--- Data provided ---

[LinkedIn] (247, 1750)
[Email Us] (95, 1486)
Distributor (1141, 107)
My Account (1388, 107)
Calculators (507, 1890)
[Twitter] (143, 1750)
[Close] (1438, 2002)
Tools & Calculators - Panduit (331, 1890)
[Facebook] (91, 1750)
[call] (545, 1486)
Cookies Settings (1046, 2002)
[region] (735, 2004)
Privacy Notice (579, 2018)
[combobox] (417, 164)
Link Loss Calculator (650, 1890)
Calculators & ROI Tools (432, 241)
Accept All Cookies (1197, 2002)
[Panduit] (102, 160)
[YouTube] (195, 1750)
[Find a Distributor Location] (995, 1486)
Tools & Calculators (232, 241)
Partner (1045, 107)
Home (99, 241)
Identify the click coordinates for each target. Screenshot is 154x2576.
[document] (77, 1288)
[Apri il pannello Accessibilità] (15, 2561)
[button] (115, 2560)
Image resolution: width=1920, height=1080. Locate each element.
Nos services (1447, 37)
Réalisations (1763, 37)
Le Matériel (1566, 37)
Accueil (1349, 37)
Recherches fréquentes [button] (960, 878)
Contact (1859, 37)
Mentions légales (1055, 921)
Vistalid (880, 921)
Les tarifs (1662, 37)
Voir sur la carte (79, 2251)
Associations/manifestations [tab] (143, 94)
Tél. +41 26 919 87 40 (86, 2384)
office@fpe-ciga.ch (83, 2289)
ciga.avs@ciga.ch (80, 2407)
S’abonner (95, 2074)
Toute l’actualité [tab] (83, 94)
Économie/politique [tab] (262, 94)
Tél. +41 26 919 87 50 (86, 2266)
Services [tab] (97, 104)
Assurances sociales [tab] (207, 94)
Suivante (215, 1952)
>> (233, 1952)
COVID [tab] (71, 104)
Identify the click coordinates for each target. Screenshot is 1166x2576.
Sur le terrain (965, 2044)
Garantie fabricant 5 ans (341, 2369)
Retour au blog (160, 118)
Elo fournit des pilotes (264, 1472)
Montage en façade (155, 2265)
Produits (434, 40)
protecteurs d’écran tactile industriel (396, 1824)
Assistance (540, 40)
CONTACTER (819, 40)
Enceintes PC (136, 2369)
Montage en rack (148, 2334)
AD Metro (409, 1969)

---

_Task brief_. Count each line above where the string "click" occurs. Give the number only.

_Output of the task_. 2